[IP] more on ] Ask government for public records, get sued [fs]
Title: more on ] Ask government for public records, get sued [fs]
------ Forwarded Message
From: Hank Levine <hlevine@xxxxxxxxxx>
Date: Sun, 27 Mar 2005 14:13:11 -0500
To: <dave@xxxxxxxxxx>
Subject: RE: [IP] Ask government for public records, get sued [fs]
If the AP article is correct, this is a tempest in a teapot, a big-time misunderstanding by civil liberties zealots [among whom I am normally proud to be counted].
What’s at stake is not a city’s or state’s right to sue anyone in the normal sense of the word – dragging them into court where they face the threat of having to pay damages or a fine, or go to prison, or be ordered to perform [or not perform] some act. The suits that are being talked about seek what are known as Declaratory Rulings, which are ruling from a court that declare what the law is. The idea is to let a state or agency get a ruling from a judge about its obligations before agreeing [or refusing] to turn over records that someone thinks are public and someone else [presumably the agency] thinks are not.

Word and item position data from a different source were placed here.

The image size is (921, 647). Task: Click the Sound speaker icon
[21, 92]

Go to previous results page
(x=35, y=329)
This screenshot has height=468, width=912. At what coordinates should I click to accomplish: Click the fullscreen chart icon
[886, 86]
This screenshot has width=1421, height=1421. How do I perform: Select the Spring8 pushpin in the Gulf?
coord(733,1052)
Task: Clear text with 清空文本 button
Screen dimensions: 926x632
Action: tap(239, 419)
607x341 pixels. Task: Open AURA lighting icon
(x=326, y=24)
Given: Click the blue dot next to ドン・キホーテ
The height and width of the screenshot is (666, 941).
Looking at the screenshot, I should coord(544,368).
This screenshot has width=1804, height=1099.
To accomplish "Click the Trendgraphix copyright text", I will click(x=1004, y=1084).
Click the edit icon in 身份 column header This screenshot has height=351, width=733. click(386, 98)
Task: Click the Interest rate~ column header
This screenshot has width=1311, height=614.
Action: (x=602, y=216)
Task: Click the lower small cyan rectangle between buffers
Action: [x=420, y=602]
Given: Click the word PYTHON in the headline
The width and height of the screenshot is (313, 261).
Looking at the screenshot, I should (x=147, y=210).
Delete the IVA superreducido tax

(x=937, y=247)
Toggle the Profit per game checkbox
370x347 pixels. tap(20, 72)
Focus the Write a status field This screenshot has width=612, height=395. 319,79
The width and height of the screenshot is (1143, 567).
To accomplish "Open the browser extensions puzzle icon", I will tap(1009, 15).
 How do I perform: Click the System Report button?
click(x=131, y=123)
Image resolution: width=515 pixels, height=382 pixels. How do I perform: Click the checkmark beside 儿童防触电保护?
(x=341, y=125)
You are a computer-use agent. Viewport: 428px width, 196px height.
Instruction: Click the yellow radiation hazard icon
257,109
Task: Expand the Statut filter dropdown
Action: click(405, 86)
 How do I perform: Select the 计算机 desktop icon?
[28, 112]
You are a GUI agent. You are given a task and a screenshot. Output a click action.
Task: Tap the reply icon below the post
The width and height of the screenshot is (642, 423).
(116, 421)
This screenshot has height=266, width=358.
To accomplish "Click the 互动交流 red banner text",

Suppose the state freedom of information act says that cities or state agencies need not turn over records that concern matters that are the subject of ongoing “law enforcement” investigations. The state gets a request from the Capitol News for records concerning the environmental activities of John Brown, who as it happens is the subject of a civil investigation for polluting a local river. Was the term “law enforcement” intended by the state legislature to cover civil as well as criminal investigations? If the state can’t seek a declaratory ruling on the question, then the only thing it can do is refuse to turn over the records and await a suit by the Capitol News. But if it has the right to seek a declaratory ruling, it can go to court – with the Capitol News as a nominal defendant that is at risk of getting its request turned down, but little else – and find out from a judge whether the law was indeed intended to shield records of civil as well as criminal investigations. That’s arguably more efficient than waiting around to get sued.
There are legitimate issues surrounding the right to seek a Declaratory Ruling on a request for [potentially] public information, but the notion that doing so somehow infringes on the right of the person who asked by intimidating them or dragging them into court isn’t one of them.